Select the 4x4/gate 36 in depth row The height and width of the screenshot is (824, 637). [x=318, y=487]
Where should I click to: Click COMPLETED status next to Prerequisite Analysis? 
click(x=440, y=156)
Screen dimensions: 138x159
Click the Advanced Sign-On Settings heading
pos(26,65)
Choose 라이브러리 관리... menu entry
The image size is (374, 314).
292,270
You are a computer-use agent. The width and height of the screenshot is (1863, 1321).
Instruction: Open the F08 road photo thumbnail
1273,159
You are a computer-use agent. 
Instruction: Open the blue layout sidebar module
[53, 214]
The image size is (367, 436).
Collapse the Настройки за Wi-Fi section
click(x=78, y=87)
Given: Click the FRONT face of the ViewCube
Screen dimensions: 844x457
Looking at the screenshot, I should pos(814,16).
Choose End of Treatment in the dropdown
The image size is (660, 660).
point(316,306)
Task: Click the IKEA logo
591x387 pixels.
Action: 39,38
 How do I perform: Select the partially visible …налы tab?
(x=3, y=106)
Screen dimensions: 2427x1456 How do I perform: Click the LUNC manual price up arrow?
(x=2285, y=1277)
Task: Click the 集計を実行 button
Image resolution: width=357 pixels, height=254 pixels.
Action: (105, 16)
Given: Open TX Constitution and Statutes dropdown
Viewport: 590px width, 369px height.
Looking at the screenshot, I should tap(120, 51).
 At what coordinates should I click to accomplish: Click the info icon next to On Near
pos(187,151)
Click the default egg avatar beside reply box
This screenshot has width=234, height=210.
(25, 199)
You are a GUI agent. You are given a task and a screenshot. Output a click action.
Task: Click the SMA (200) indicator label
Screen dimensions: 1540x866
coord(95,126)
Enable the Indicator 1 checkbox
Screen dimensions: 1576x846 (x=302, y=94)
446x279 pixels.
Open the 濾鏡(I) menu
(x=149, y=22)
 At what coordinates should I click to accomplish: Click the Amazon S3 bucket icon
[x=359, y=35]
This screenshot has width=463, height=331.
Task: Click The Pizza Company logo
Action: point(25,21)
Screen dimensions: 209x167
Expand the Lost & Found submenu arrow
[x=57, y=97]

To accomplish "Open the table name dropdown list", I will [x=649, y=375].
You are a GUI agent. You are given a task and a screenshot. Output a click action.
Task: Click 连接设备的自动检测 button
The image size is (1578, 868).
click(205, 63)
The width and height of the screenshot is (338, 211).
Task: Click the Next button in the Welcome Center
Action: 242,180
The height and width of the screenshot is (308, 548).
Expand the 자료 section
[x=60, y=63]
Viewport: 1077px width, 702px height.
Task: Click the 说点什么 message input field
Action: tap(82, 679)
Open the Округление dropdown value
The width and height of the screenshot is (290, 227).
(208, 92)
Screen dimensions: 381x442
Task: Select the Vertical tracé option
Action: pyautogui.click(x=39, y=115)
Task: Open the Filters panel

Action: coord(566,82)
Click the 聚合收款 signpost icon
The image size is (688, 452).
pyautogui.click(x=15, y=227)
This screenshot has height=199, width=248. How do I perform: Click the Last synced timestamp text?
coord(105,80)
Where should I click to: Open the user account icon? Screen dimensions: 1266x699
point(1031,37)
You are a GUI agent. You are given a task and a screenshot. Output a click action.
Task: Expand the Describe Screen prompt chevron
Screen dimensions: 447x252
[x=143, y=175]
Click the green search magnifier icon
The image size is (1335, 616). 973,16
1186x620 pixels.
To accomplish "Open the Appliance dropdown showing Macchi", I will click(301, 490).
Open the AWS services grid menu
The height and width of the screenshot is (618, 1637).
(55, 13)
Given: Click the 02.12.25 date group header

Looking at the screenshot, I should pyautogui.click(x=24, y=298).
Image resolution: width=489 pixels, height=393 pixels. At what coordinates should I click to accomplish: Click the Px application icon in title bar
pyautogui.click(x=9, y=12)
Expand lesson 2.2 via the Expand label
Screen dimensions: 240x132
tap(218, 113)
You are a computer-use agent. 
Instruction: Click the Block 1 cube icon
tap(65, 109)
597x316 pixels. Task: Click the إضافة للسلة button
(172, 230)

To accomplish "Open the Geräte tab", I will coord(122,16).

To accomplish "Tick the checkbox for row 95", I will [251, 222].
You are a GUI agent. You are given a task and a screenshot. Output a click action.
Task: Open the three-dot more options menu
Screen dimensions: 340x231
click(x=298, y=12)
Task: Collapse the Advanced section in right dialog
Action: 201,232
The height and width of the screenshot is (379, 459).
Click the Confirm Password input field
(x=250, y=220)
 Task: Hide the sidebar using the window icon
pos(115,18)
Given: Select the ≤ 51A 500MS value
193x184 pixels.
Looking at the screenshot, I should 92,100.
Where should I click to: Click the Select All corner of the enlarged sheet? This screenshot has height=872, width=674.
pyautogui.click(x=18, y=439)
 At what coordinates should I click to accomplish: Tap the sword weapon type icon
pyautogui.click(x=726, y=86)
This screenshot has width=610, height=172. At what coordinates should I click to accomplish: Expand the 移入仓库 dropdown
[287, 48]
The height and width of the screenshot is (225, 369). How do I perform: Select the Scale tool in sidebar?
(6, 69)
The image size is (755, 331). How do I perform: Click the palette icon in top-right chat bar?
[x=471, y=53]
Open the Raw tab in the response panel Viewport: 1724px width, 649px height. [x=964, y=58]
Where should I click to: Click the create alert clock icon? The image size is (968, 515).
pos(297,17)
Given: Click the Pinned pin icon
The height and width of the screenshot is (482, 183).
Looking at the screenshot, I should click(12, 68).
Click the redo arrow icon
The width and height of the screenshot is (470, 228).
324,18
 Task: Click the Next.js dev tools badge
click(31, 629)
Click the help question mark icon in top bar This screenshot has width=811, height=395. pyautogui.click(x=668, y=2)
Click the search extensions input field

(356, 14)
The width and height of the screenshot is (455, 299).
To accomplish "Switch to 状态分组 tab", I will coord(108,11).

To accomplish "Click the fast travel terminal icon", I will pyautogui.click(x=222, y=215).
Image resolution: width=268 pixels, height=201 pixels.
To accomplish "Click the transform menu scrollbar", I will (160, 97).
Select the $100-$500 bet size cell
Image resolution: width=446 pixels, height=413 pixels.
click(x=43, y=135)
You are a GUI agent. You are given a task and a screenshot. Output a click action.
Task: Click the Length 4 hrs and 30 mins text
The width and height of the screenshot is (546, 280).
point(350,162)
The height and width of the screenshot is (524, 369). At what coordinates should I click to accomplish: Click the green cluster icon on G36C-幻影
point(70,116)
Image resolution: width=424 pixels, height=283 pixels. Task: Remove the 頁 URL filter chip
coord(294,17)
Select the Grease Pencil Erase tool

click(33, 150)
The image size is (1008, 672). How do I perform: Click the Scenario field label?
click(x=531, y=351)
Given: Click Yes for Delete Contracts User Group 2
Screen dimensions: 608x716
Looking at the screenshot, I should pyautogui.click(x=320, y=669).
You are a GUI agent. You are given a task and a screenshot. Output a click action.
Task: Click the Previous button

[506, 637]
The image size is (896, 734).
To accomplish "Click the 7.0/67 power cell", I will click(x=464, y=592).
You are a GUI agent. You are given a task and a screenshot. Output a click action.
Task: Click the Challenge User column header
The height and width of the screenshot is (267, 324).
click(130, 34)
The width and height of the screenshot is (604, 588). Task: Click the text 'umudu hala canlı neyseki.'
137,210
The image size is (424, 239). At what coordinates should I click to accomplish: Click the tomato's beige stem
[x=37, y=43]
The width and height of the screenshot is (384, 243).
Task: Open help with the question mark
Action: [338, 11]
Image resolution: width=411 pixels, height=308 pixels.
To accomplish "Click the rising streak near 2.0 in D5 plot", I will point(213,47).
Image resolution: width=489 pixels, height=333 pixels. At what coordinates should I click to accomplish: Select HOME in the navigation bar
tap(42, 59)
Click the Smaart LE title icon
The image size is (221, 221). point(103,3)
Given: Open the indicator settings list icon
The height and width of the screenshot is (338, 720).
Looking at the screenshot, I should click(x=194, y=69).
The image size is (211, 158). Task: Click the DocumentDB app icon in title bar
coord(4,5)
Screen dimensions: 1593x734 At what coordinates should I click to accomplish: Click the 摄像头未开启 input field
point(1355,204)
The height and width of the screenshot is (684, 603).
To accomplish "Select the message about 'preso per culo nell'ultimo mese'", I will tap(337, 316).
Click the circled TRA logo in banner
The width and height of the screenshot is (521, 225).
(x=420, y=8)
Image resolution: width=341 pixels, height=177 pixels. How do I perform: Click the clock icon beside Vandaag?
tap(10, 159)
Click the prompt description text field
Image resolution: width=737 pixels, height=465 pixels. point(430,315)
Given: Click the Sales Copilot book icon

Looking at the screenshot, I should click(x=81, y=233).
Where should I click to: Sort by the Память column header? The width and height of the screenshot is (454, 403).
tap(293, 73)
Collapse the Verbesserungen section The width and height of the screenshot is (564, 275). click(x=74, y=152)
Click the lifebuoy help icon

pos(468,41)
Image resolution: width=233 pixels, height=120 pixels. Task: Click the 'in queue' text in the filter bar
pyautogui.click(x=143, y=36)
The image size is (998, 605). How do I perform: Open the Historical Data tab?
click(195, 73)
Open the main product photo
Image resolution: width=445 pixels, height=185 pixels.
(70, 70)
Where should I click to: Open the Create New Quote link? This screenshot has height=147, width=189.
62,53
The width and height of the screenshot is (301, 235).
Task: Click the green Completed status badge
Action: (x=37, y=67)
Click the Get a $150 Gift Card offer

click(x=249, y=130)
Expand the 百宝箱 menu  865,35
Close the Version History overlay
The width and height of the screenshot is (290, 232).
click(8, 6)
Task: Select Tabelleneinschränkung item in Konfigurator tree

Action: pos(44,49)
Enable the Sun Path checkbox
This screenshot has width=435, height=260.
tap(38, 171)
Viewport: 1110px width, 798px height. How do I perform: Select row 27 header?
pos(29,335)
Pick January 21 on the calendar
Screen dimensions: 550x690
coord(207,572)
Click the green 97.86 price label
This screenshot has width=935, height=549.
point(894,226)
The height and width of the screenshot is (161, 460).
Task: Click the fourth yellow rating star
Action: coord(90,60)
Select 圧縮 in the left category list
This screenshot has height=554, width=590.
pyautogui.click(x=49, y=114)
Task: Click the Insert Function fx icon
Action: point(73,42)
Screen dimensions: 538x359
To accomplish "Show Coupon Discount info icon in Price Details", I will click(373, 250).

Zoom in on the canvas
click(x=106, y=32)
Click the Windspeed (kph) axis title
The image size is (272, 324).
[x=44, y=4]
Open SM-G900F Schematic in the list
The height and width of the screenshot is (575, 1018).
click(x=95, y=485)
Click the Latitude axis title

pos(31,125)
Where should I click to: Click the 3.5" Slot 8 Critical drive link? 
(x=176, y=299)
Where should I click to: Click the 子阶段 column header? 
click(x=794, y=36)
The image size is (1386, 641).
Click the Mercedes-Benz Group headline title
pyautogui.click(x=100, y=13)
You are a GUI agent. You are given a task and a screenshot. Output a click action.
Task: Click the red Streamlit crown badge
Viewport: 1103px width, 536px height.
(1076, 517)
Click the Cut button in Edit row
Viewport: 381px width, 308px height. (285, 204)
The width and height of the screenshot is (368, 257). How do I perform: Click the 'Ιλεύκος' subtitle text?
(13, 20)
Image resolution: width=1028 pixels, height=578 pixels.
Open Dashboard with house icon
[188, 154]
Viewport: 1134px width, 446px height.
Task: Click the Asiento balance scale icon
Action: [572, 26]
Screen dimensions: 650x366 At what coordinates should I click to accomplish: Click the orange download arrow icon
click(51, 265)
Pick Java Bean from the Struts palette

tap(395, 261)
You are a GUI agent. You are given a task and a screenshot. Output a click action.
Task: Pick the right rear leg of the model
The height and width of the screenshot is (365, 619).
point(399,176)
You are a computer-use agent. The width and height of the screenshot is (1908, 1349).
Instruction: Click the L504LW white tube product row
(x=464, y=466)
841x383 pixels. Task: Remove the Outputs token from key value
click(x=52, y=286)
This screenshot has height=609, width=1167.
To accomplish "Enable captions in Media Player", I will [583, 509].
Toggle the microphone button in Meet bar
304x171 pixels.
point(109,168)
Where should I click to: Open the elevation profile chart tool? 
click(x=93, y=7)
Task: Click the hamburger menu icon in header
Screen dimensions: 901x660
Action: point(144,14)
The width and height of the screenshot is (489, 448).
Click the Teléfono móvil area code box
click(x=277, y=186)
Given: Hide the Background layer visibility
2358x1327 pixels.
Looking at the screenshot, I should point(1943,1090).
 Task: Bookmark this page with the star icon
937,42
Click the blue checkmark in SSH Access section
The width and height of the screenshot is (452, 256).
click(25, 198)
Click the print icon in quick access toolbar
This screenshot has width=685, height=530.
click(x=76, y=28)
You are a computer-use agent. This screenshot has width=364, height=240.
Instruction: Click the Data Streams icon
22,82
§
Work to do: Render the records from the line containing "The image size is (424, 239)." through the line containing "I will point(213,47)." as a Markdown table with the columns Row and Line, numbering each row and omitting blank lines.

Result:
| Row | Line |
|---|---|
| 1 | The image size is (424, 239). At what coordinates should I click to accomplish: Click the tomato's beige stem |
| 2 | [x=37, y=43] |
| 3 | The width and height of the screenshot is (384, 243). |
| 4 | Task: Open help with the question mark |
| 5 | Action: [338, 11] |
| 6 | Image resolution: width=411 pixels, height=308 pixels. |
| 7 | To accomplish "Click the rising streak near 2.0 in D5 plot", I will point(213,47). |